The Malta Independent 21 May 2024, Tuesday
View E-Paper

Visual CHOGM

Malta Independent Monday, 28 November 2005, 00:00 Last update: about 11 years ago

We are as visual a generation as perhaps earlier generations, that did not have to deal with reams and reams of written words. We have an over-abundance of information via the net and newspapers, journals, etcetera, and yet visual is what hits you most of all. Those newspapers, television stations and others that combine visuals and written never ask their readers how the visual impressed them, but you can be sure that in the reams and reams written about the CHOGM, most responded to the visual, and the visuals far more than the written.

The best visual image of CHOGM was undoubtedly Kate Gonzi, looking fantastic, actually. A beautiful woman who outshone all the others (men and women) present for the event. I mean, when you think of the Budget, and I use the capital deliberately, that goes into the Queen’s clothes (and, yes, she does look great for her age), Kate Gonzi, with a tiny budget, and, knowing her, very little help from outsiders and advisers, managed to totally outshine them all, including Cherie Blair, who is known to spend a fortune on her image and all the rest...

Kate Gonzi looked beautiful inside and out. Her smile radiates something that could help her husband win the next election, even though the Nationalists in general are not particularly liked right now, to put it nicely. It’s more a case of mid-term purple than mid-term blues at the moment. But, certainly, when you watch Kate happily smiling, radiating warmth, looking impeccable but not stiff, just warm, human and beautiful, it does stop you in your tracks.

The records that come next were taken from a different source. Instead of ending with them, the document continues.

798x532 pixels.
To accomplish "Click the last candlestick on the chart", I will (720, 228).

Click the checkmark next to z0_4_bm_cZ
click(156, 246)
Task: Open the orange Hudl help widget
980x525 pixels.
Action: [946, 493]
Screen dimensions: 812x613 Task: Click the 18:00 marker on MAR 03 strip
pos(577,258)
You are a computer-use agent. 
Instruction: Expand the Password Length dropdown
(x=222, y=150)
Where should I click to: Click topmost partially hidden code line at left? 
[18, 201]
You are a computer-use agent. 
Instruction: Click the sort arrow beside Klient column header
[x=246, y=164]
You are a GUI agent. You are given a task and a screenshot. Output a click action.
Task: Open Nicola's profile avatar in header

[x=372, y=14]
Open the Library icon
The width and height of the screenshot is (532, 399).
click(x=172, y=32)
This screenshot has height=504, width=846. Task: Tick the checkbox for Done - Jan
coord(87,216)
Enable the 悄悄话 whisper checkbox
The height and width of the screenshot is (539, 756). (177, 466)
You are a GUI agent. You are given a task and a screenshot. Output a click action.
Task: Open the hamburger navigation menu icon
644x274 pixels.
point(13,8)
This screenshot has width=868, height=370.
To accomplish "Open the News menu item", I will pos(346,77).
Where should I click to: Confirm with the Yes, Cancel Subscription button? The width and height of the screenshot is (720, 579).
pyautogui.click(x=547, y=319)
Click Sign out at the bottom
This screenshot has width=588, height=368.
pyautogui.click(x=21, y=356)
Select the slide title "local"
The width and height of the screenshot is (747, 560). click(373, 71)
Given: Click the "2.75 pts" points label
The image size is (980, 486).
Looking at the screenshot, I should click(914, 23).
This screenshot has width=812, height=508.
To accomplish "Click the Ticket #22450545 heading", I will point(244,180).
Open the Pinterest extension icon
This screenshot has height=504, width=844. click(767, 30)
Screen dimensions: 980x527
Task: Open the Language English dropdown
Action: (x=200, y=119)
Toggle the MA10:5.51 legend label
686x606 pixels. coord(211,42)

The next best visual image was the fortifications of Malta. They just looked amazing when the HMS Illustrious came in, when the Queen and HRH went down to Cottonera. They just add a sense of beauty that almost looks better on film than they do in real life. A photogenic PM’s wife and photogenic bastions!

The next best image was the screaming with joy faces of our children while they waited to see the Queen, and after they had done so. Apparently, the noise they made was something else too. But their faces radiated anticipation, pleasure and sheer unadulterated joy, something you see so rarely on the faces of a people of a country like ours who have stopped knowing how life is there to be enjoyed in its daily moments. It is as much about the warmth you can feel from a good conversation, or from good friendship, as it is about the latest deal that allowed you to get the softest leather sofa, the latest petrol-guzzling showpiece, or helped you produce a whole generation of young Maltese girls who increasingly look at men as pay cheques and little else.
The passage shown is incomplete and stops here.